US Medical BillingRevenue cycle solutions

How to create a revenue cycle risk register

Identify revenue-cycle risks, assess operating controls, assign response, document acceptance, and review material change.

9 minute read · Reviewed 2026-07-18

Set scope and risk language

Choose a bounded process, service, system, vendor relationship, or change. Use a consistent cause-event-consequence statement so the register distinguishes a potential risk from an existing issue or control weakness.

Define the assessment convention and its limits before scoring. Ratings are internal prioritization tools, not universal medical-billing benchmarks.

  1. 1Name the process and accountable owner.
  2. 2Define risk, issue, control, and action consistently.
  3. 3Document the rating method and approval authority.

Identify risks from evidence

Use process maps, exception trends, reconciliation differences, quality findings, audits, incidents, payer or policy changes, technology changes, vendor dependencies, and continuity exercises. Consider accuracy, completeness, timeliness, privacy, security, compliance, and recoverability.

Avoid writing one risk per claim. Group cases when a common event, cause, control, and response can be governed together, while preserving case work in the approved system.

Assess current controls and evidence

Identify preventive, detective, and corrective controls. Record owner, frequency, criteria, evidence, exception route, and known limitations. A policy statement or planned configuration is not proof that a control currently operates.

Assess residual exposure only after considering supported control performance. Record uncertainty and missing evidence rather than converting assumptions into a precise score.

Choose and authorize the response

Choose whether to reduce, avoid, transfer, or accept the residual risk. Define each action with an accountable owner, deliverable, due date, dependencies, verification method, and escalation trigger.

Risk acceptance must identify the authorized role, rationale, conditions, expiration or review date, and evidence. An overdue action should not silently become accepted risk.

  1. 1Separate existing controls from planned actions.
  2. 2Assign one accountable owner to each response.
  3. 3Document acceptance through the authorized governance path.

Review change and verify closure

Review on a fixed cadence and after material changes. Reassess when a control fails, an incident occurs, a vendor or system changes, or a new external requirement applies.

Close a response only when implementation and effectiveness evidence meet the agreed criteria. Keep the risk visible if residual exposure remains after one action is complete.
-------
> _Exercises_:
1. According to the risk register guide, why should each risk be written as a consistent cause-event-consequence statement? Answer in one to three sentences.
2. From the risk register guide, extract the text from "Choose a bounded" up to and including "universal medical-billing benchmarks.".

> _Extracted information_:
-------
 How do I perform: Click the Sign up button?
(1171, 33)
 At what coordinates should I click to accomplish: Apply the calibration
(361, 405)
-------
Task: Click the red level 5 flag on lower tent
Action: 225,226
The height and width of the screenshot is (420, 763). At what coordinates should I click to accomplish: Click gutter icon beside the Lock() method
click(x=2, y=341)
-------
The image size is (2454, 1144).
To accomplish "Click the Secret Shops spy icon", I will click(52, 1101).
-------
> _Activity answers_:
1. A consistent cause-event-consequence statement lets the register tell a potential risk apart from an existing issue or a control weakness.

2.
Choose a bounded process, service, system, vendor relationship, or change. Use a consistent cause-event-consequence statement so the register distinguishes a potential risk from an existing issue or control weakness.

Define the assessment convention and its limits before scoring. Ratings are internal prioritization tools, not universal medical-billing benchmarks.